Figure 2 shows the comparative effects of oral diabetes agents on hemoglobin A1c. Thiazolidinediones, second-generation sulfonylureas, and metformin produced similar reductions in hemoglobin A1c levels when used as monotherapy (absolute reduction, about 1 percentage point). Repaglinide produced similar reductions in hemoglobin A1c levels compared with sulfonylureas. Combination therapies had additive effects, producing an absolute reduction in hemoglobin A1c levels of about 1 percentage point more than monotherapy.
Error bars represent 95% CIs. To convert cholesterol and triglyceride values to mmol/L, multiply by 0.0259 and 0.0113, respectively. Glyb = glyburide; HDL = high-density lipoprotein; LDL = low-density lipoprotein; Met = metformin; Pio = pioglitazone; RCT = randomized, controlled trial; Repag = repaglinide; Rosi = rosiglitazone; SU = sulfonylurea; TZD = thiazolidinedione.
The results of these meta-analyses were generally consistent with results of the UKPDS, a multicenter randomized trial starting in 1977 that had minimal loss to follow-up (3). After 3 months of dietary intervention, participants were stratified by ideal body weight and randomly assigned to receive insulin, chlorpropamide, glibenclamide, or dietary intervention alone. Overweight participants were also randomly allocated to metformin. All agents had similar effects on hemoglobin A1c levels. After 10 years, glibenclamide and metformin had a statistically insignificant between-group absolute difference of 0.3 percentage point (3, 30–32).
Few head-to-head comparisons involved repaglinide, nateglinide, or α-glucosidase inhibitors. To evaluate these agents, we therefore relied on indirect comparisons with placebo controls. Repaglinide produced similar reductions in hemoglobin A1c levels (about 1 absolute percentage point) when compared indirectly with thiazolidinediones and metformin. In contrast, nateglinide and α-glucosidase inhibitors produced weaker reductions in hemoglobin A1c levels (about 0.5 absolute percentage point). Appendix Table 1 shows findings for placebo-controlled trials and the full report on indirect comparisons (20).
Figure 2 shows the comparative effects of oral diabetes agents on blood pressure. Thiazolidinediones, second-generation sulfonylureas, and metformin had similarly minimal effects on systolic blood pressure (mean decrease <5 mm Hg). The greatest contrast was between thiazolidinediones and sulfonylureas—the former agent produced a 3–mm Hg greater reduction—but this difference was not statistically significant.
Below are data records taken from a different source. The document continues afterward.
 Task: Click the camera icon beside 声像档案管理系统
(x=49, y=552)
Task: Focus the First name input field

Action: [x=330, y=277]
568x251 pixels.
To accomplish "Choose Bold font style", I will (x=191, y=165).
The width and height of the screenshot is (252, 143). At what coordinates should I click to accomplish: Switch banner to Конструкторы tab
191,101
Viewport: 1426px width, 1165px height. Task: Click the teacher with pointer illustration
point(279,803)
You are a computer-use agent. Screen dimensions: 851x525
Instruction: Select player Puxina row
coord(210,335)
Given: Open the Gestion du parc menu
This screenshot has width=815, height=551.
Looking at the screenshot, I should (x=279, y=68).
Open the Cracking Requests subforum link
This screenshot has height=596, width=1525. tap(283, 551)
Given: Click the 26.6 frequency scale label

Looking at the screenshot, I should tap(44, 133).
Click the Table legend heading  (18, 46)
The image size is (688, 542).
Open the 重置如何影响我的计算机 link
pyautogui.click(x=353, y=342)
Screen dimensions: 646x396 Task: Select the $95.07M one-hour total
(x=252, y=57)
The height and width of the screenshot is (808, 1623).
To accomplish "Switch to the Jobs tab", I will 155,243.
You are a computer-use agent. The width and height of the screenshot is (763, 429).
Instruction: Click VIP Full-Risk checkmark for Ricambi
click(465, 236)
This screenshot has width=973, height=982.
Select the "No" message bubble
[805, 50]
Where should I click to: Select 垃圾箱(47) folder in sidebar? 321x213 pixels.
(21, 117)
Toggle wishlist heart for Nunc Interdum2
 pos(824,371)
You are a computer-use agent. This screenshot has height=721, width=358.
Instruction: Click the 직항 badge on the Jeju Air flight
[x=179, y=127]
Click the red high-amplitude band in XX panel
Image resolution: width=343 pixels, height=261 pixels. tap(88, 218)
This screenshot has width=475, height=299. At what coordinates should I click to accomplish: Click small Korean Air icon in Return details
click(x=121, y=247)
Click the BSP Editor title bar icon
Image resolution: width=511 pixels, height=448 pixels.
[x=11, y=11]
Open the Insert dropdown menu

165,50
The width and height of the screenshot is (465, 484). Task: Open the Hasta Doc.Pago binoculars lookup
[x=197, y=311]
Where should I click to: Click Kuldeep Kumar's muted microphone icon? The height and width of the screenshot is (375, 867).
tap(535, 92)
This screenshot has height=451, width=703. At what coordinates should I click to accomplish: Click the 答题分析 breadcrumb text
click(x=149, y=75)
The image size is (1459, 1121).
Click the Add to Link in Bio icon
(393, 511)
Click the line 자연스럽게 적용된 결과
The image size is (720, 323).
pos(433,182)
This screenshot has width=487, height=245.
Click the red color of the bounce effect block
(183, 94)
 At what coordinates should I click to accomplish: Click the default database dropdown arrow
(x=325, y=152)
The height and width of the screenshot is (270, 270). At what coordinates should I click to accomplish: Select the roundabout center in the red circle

Too few comparisons of meglitinides and acarbose with other oral diabetes agents in terms of blood pressure were available to draw firm conclusions. Results were similar for diastolic blood pressure (data not shown) (20).
Figure 2 shows the comparative effects of oral diabetes agents on plasma lipid levels. Metformin decreased LDL cholesterol levels by about 0.26 mmol/L (10 mg/dL), whereas thiazolidinediones consistently increased LDL cholesterol levels by a relative mean of 0.26 mmol/L (10 mg/dL). Sulfonylureas had similar minimal effects on LDL cholesterol compared with acarbose or repaglinide (33, 34).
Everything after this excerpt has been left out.